TRY IT:
In the records below, locate the line containing "The height and width of the screenshot is (868, 1373).", then extract it and all following lines exactly, ending with the last line.

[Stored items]
*** Block opens ***

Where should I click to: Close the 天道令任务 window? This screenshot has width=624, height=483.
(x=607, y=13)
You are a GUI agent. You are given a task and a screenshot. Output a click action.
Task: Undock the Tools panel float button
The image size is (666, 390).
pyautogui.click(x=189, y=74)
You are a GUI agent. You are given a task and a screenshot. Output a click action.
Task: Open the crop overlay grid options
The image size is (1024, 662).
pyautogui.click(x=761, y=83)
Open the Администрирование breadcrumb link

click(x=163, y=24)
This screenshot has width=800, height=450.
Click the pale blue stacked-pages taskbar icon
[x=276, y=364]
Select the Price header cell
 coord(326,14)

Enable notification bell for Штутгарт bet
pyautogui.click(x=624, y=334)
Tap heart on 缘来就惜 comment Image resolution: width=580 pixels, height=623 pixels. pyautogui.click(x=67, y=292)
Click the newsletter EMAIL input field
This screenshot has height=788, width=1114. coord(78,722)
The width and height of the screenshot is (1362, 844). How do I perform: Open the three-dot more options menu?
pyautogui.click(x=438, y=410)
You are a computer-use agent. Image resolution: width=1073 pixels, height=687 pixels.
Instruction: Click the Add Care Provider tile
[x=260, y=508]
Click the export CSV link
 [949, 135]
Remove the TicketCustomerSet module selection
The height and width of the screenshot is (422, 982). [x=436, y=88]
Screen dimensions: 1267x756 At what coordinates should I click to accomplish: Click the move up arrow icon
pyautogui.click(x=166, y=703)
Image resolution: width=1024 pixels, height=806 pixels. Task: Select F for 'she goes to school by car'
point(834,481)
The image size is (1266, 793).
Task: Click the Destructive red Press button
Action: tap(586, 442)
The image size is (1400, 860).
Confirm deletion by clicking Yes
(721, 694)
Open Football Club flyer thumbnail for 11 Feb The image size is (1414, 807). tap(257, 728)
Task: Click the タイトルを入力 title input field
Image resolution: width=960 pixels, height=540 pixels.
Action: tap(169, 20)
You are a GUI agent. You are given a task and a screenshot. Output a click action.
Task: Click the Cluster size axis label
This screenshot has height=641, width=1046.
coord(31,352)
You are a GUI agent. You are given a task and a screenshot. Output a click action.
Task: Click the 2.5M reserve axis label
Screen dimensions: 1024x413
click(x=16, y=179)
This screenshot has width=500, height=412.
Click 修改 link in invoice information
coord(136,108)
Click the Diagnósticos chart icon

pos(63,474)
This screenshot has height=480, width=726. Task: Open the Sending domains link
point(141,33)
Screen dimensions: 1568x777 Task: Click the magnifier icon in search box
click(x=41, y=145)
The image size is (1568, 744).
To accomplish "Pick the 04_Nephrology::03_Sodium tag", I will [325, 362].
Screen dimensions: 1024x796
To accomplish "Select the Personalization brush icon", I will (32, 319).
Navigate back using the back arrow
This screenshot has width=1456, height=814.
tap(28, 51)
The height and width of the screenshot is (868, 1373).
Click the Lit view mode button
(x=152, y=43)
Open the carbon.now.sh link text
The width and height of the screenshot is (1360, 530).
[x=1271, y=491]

*** Block closes ***

YOUR RESPONSE:
The height and width of the screenshot is (868, 1373).
Click the Lit view mode button
(x=152, y=43)
Open the carbon.now.sh link text
The width and height of the screenshot is (1360, 530).
[x=1271, y=491]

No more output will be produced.